→ Work item: Send back every record exactly.
━━━
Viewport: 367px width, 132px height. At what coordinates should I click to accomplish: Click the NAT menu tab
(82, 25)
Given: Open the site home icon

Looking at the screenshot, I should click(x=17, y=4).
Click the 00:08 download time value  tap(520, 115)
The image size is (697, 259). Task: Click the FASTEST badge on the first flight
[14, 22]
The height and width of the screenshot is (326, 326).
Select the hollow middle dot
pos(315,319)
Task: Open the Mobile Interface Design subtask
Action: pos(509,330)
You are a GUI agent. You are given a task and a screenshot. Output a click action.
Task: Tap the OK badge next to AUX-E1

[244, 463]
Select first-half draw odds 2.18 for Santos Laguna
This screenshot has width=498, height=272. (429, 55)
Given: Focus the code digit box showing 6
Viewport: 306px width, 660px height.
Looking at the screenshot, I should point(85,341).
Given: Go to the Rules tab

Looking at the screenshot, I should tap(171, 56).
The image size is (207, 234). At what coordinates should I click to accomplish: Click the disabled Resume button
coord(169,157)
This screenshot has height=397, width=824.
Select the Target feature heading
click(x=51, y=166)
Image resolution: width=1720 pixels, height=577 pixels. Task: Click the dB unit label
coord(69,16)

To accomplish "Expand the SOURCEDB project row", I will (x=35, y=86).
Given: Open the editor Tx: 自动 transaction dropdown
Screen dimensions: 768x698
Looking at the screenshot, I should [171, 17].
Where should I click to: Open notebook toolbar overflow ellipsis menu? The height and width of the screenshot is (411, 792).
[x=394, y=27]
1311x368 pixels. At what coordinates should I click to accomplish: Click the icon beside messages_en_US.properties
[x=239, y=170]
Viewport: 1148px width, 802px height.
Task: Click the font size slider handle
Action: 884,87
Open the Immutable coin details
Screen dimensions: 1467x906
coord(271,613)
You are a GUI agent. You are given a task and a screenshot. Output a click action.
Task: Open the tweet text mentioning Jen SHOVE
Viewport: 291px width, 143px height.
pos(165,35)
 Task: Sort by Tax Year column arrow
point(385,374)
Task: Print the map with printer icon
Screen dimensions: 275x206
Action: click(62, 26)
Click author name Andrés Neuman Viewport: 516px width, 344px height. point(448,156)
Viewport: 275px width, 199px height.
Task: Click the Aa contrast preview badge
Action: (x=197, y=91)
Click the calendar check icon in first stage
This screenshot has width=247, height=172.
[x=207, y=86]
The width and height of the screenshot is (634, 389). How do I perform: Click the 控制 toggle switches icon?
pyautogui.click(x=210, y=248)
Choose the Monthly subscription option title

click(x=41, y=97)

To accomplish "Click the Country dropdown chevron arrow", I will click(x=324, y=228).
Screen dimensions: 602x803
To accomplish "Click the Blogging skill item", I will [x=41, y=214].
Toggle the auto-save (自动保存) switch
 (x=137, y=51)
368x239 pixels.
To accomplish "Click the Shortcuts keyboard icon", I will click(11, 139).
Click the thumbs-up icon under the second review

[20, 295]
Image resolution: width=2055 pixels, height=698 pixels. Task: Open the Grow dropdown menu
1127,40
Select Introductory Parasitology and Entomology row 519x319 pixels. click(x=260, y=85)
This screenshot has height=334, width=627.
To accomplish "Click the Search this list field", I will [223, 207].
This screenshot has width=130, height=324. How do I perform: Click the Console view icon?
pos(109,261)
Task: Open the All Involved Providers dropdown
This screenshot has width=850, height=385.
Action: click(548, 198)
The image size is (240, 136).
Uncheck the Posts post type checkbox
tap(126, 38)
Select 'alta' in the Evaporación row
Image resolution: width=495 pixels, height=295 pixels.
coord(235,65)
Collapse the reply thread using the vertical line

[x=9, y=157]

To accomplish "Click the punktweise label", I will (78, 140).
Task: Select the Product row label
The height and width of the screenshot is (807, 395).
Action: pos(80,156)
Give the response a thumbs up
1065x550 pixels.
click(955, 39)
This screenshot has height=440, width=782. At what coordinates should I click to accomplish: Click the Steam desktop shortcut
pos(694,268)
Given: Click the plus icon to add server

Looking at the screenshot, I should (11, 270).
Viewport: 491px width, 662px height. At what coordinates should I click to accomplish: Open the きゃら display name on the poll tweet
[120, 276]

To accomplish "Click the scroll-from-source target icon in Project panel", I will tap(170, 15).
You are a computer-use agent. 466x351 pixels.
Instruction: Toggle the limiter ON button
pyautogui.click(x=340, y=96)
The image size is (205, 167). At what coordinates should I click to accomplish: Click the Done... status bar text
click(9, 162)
━━━
→ Answer box:
Viewport: 367px width, 132px height. At what coordinates should I click to accomplish: Click the NAT menu tab
(82, 25)
Given: Open the site home icon

Looking at the screenshot, I should click(x=17, y=4).
Click the 00:08 download time value  tap(520, 115)
The image size is (697, 259). Task: Click the FASTEST badge on the first flight
[14, 22]
The height and width of the screenshot is (326, 326).
Select the hollow middle dot
pos(315,319)
Task: Open the Mobile Interface Design subtask
Action: pos(509,330)
You are a GUI agent. You are given a task and a screenshot. Output a click action.
Task: Tap the OK badge next to AUX-E1

[244, 463]
Select first-half draw odds 2.18 for Santos Laguna
This screenshot has width=498, height=272. (429, 55)
Given: Focus the code digit box showing 6
Viewport: 306px width, 660px height.
Looking at the screenshot, I should point(85,341).
Given: Go to the Rules tab

Looking at the screenshot, I should tap(171, 56).
The image size is (207, 234). At what coordinates should I click to accomplish: Click the disabled Resume button
coord(169,157)
This screenshot has height=397, width=824.
Select the Target feature heading
click(x=51, y=166)
Image resolution: width=1720 pixels, height=577 pixels. Task: Click the dB unit label
coord(69,16)

To accomplish "Expand the SOURCEDB project row", I will (x=35, y=86).
Given: Open the editor Tx: 自动 transaction dropdown
Screen dimensions: 768x698
Looking at the screenshot, I should [171, 17].
Where should I click to: Open notebook toolbar overflow ellipsis menu? The height and width of the screenshot is (411, 792).
[x=394, y=27]
1311x368 pixels. At what coordinates should I click to accomplish: Click the icon beside messages_en_US.properties
[x=239, y=170]
Viewport: 1148px width, 802px height.
Task: Click the font size slider handle
Action: 884,87
Open the Immutable coin details
Screen dimensions: 1467x906
coord(271,613)
You are a GUI agent. You are given a task and a screenshot. Output a click action.
Task: Open the tweet text mentioning Jen SHOVE
Viewport: 291px width, 143px height.
pos(165,35)
 Task: Sort by Tax Year column arrow
point(385,374)
Task: Print the map with printer icon
Screen dimensions: 275x206
Action: click(62, 26)
Click author name Andrés Neuman Viewport: 516px width, 344px height. point(448,156)
Viewport: 275px width, 199px height.
Task: Click the Aa contrast preview badge
Action: (x=197, y=91)
Click the calendar check icon in first stage
This screenshot has width=247, height=172.
[x=207, y=86]
The width and height of the screenshot is (634, 389). How do I perform: Click the 控制 toggle switches icon?
pyautogui.click(x=210, y=248)
Choose the Monthly subscription option title

click(x=41, y=97)

To accomplish "Click the Country dropdown chevron arrow", I will click(x=324, y=228).
Screen dimensions: 602x803
To accomplish "Click the Blogging skill item", I will [x=41, y=214].
Toggle the auto-save (自动保存) switch
 (x=137, y=51)
368x239 pixels.
To accomplish "Click the Shortcuts keyboard icon", I will click(11, 139).
Click the thumbs-up icon under the second review

[20, 295]
Image resolution: width=2055 pixels, height=698 pixels. Task: Open the Grow dropdown menu
1127,40
Select Introductory Parasitology and Entomology row 519x319 pixels. click(x=260, y=85)
This screenshot has height=334, width=627.
To accomplish "Click the Search this list field", I will [223, 207].
This screenshot has width=130, height=324. How do I perform: Click the Console view icon?
pos(109,261)
Task: Open the All Involved Providers dropdown
This screenshot has width=850, height=385.
Action: click(548, 198)
The image size is (240, 136).
Uncheck the Posts post type checkbox
tap(126, 38)
Select 'alta' in the Evaporación row
Image resolution: width=495 pixels, height=295 pixels.
coord(235,65)
Collapse the reply thread using the vertical line

[x=9, y=157]

To accomplish "Click the punktweise label", I will (78, 140).
Task: Select the Product row label
The height and width of the screenshot is (807, 395).
Action: pos(80,156)
Give the response a thumbs up
1065x550 pixels.
click(955, 39)
This screenshot has height=440, width=782. At what coordinates should I click to accomplish: Click the Steam desktop shortcut
pos(694,268)
Given: Click the plus icon to add server

Looking at the screenshot, I should (11, 270).
Viewport: 491px width, 662px height. At what coordinates should I click to accomplish: Open the きゃら display name on the poll tweet
[120, 276]

To accomplish "Click the scroll-from-source target icon in Project panel", I will tap(170, 15).
You are a computer-use agent. 466x351 pixels.
Instruction: Toggle the limiter ON button
pyautogui.click(x=340, y=96)
The image size is (205, 167). At what coordinates should I click to accomplish: Click the Done... status bar text
click(9, 162)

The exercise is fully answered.